# Woman Caught on Camera Spewing Racist Insults at Asian Uber Driver in North Carolina



## Another Uber Driver (May 27, 2015)

https://www.yahoo.com/news/woman-caught-camera-spewing-racist-201617505.html



*Woman Caught on Camera Spewing Racist Insults at Asian Uber Driver in North Carolina*








Ryan General
Thu, June 24, 2021, 4:16 PM·2 min read


*A white woman was captured on video yelling racial slurs at an Asian Uber driver at a gas station in Charlotte, N.C.

Rude passengers: *Outhay Chokbengboun, a 46-year-old Laotian American, said he picked up a small group of passengers who argued with him as he was driving, WSOC reported.

The group reportedly demanded to go to a different destination than the one they requested via the app.
Chokbengboun explained that he could not change the location while driving, so he asked them to change the location themselves.
An argument ensued and escalated into one of the passengers offering to bribe him, and another insulting him.
One passenger was captured by the driver’s dashcam, saying, “No, we don’t want to drive home with this f**** a*****.”
Chokbengboun then decided to pull into a gas station at East Woodlawn and Park roads to let the passengers out.
“I don’t understand why people want to do that,” he was quoted as saying. “I’m just trying to do my job, and be on my way, that’s all.”

*Viral clip: *Chokbengboun said he started recording when a female passenger, identified as Stella Thomas, started berating him with racist insults, according to QC Nerve.

In the clip, the woman's male friend apologized to Chokbengboun, saying, “I'm going to get these broads out of here, alright? I'm sorry, I am so f**** sorry.”
Another female passenger is seen urging Thomas to stop yelling at the driver.
Thomas can be heard yelling, “Go f**k yourself, go back to Asia,” at the driver, adding she was also calling 911.
The video has since become widely shared on social media.

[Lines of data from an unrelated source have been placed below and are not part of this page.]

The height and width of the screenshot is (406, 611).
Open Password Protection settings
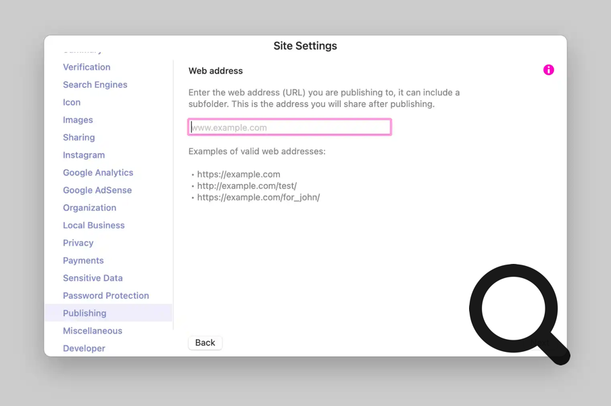(x=105, y=296)
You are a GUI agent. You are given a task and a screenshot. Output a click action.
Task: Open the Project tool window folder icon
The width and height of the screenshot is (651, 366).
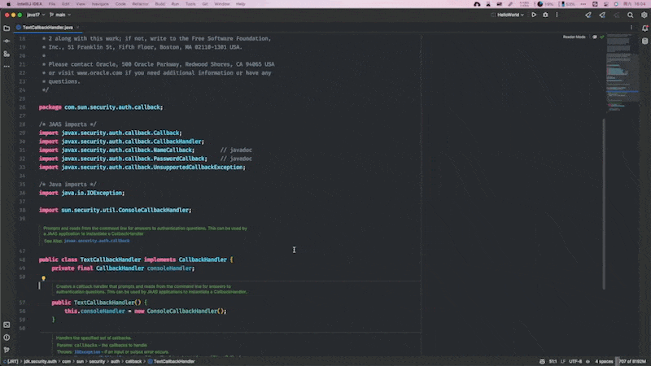coord(7,27)
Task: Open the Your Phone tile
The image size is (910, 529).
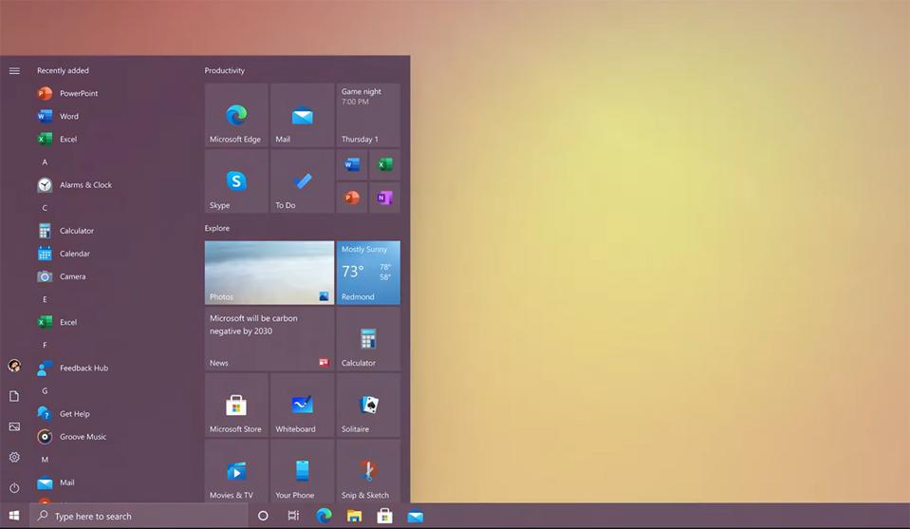Action: (302, 471)
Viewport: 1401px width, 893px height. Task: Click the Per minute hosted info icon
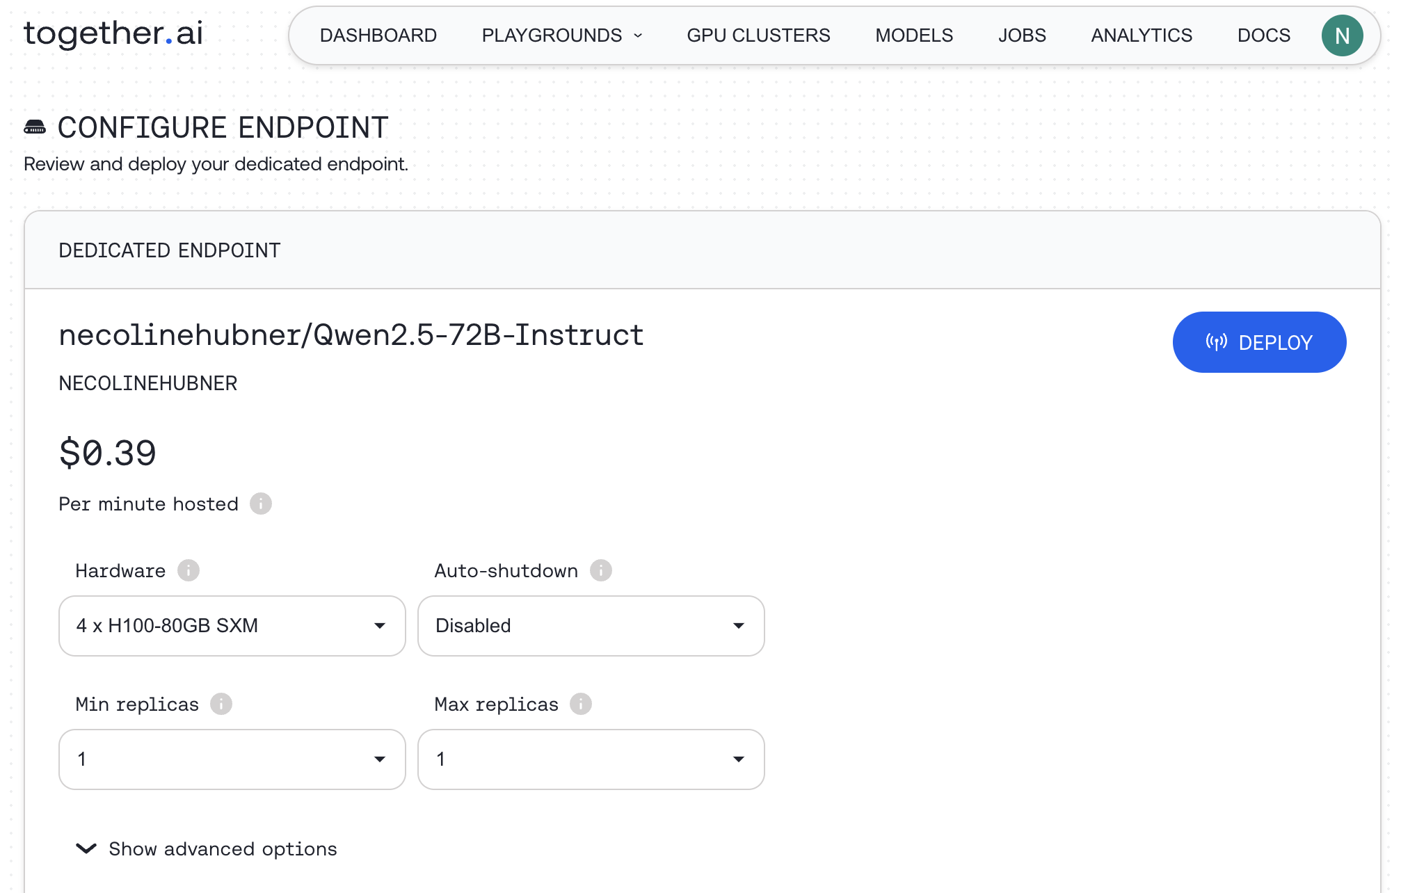point(261,504)
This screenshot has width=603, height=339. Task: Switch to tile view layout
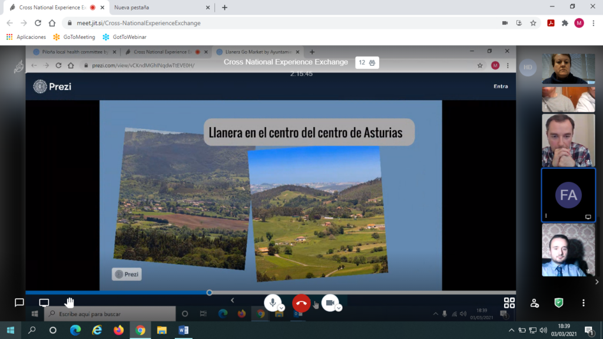(509, 303)
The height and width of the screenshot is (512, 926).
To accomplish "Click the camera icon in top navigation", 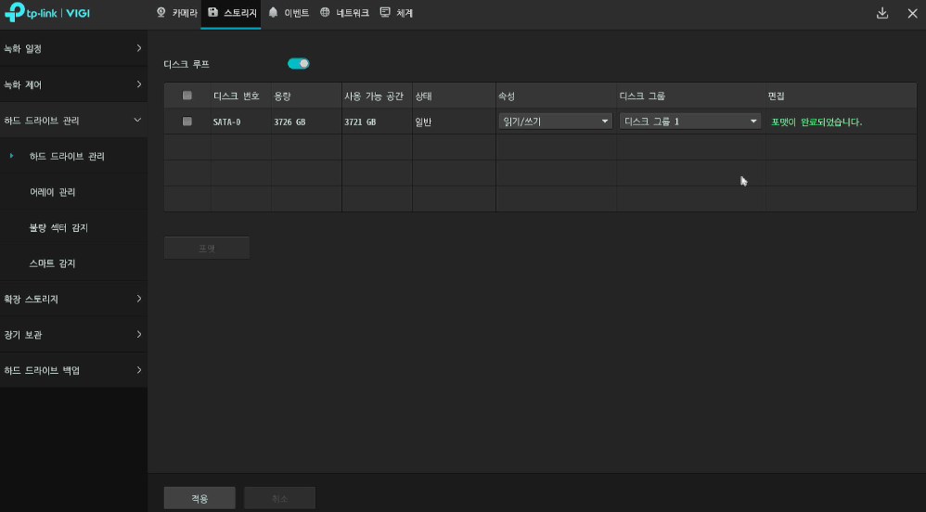I will click(161, 13).
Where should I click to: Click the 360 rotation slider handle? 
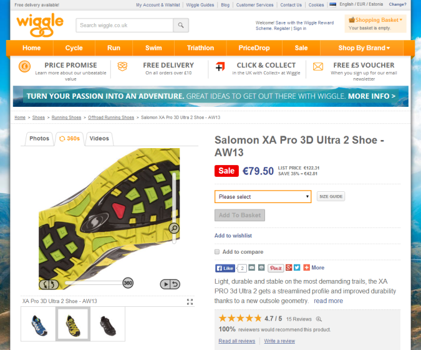coord(128,283)
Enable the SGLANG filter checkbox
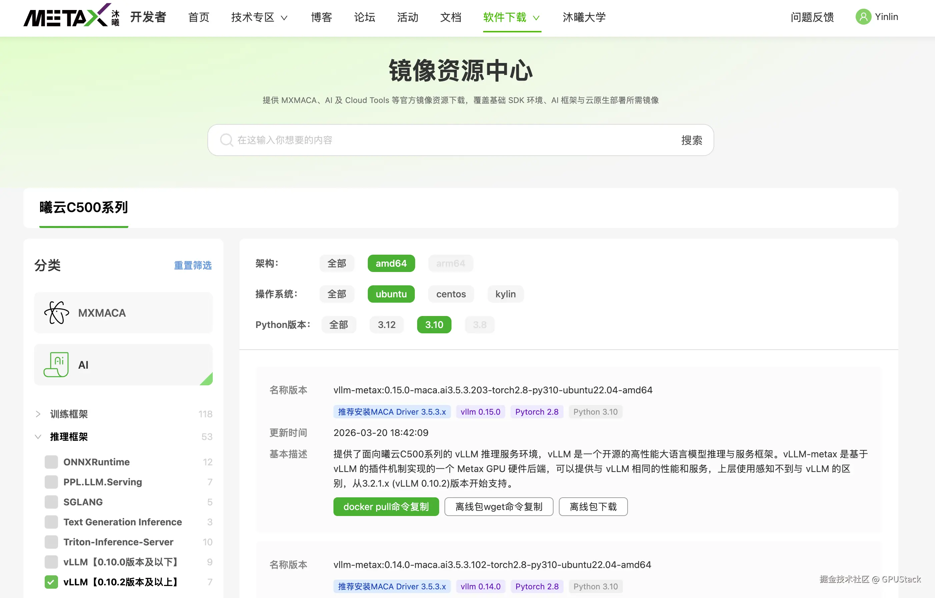Screen dimensions: 935x598 (x=51, y=502)
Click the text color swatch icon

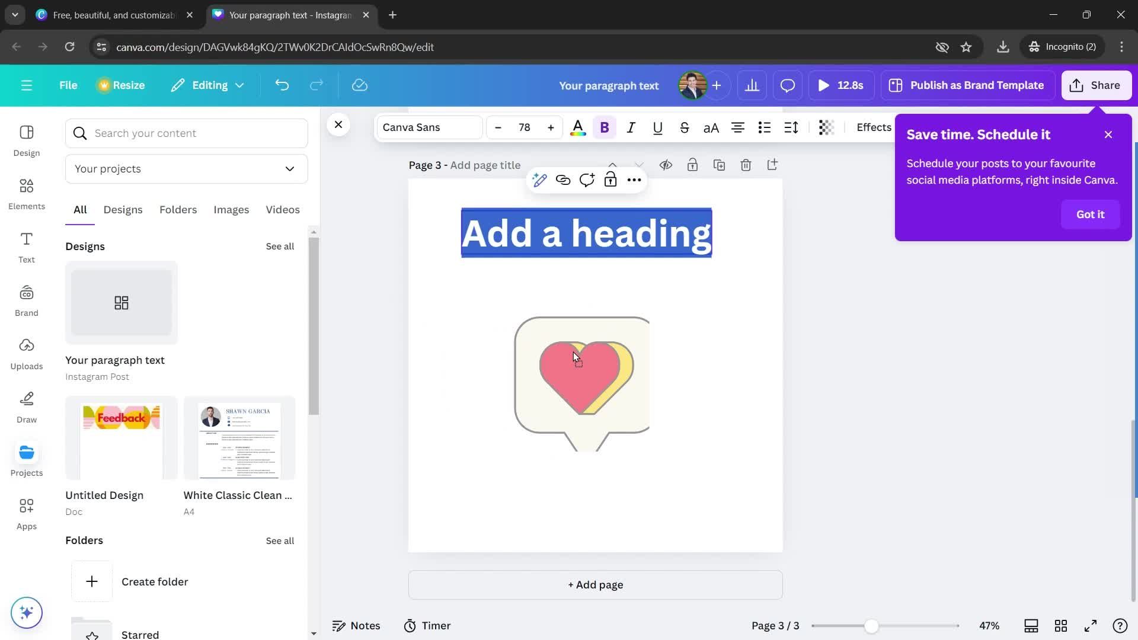(x=578, y=127)
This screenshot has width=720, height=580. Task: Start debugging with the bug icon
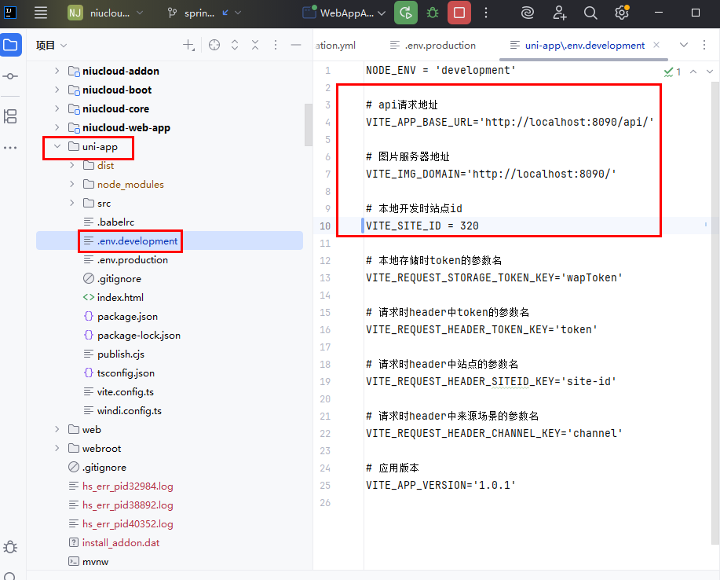(433, 13)
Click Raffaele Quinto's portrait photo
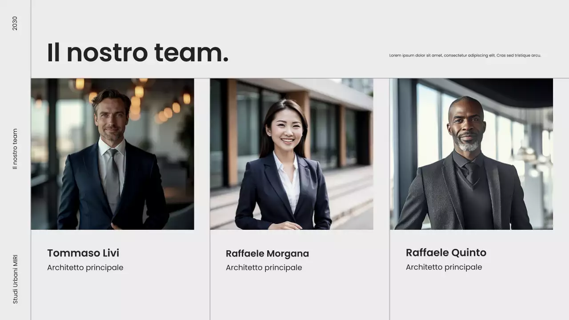The image size is (569, 320). click(x=471, y=154)
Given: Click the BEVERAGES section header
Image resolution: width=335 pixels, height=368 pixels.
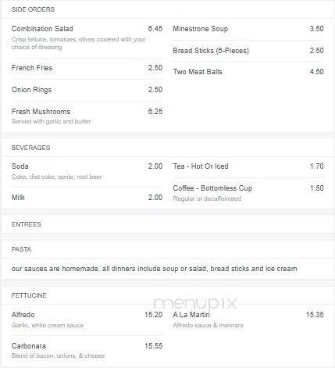Looking at the screenshot, I should [30, 148].
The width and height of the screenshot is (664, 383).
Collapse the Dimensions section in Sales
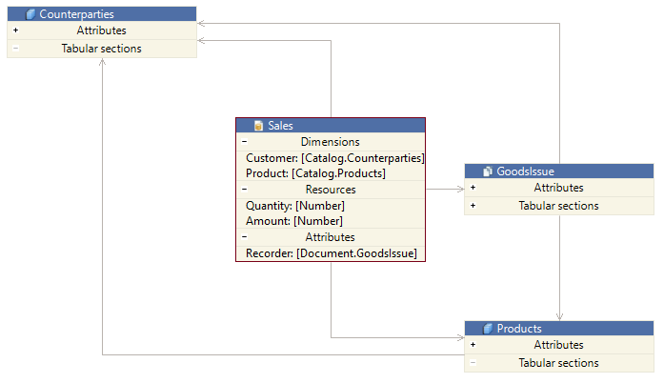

AB Ludvig Svensson, a company with a local office in Charlotte, confirmed Thomas's involvement in the incident, noting that she has been suspended as they discuss their next course of action.


----------



## tohunt4me (Nov 23, 2015)

Another Uber Driver said:


> https://www.yahoo.com/news/woman-caught-camera-spewing-racist-201617505.html
> 
> 
> 
> ...


Hope Uber bans her.

Hope the Sheriff's office prosecutes her !


----------



## Beninmankato (Apr 26, 2017)

Why does this even make the news? He sounds a bit incompetent if he can't handle making a destination change on the fly. I swear drivers are the cause of half of these disputes.


----------



## SpinalCabbage (Feb 5, 2020)

Here is the actual video.


----------



## Gone_in_60_seconds (Jan 21, 2018)

Another Uber Driver said:


> https://www.yahoo.com/news/woman-caught-camera-spewing-racist-201617505.html
> 
> 
> 
> ...


Seems like a lot of these racist tirades are common among millenial white females. Lot of "Karens" stirring up sh*t and exposing their racist underbelly. It seems this is the new fad, as racism is now out and open not subtle like what it used to be i.e. denied a job because of your race. Quoted a higher mortgage rate because of your ethnicity or color of your skin....etc


----------



## Another Uber Driver (May 27, 2015)

Gone_in_60_seconds said:


> Seems like a lot of these racist tirades are common among millenial white females. Lot of "Karens" stirring up sh*t and exposing their racist underbelly.


There are those who blame certain figures for "making this acceptable". While many of those accused of this are gone, still, this persists. It makes me consider the possibility that this goes far beyond some of those figures.

The abject ignorance of the sort of deportment described in the article is amazing. Do all of these people really suffer from such _moronicity_?


----------



## SpinalCabbage (Feb 5, 2020)

I don't think people are accepting of this kind of behavior. This is not the new normal. This is just what happens when everyone has a camera in their hand. Clearly she is drunk. People get drunk and that inner demon comes out to visit. And in some people that inner demon is a racist little bugger. She's been identified. Her employer has suspended her and will probably fire her. She'll be an Uber driver within six months.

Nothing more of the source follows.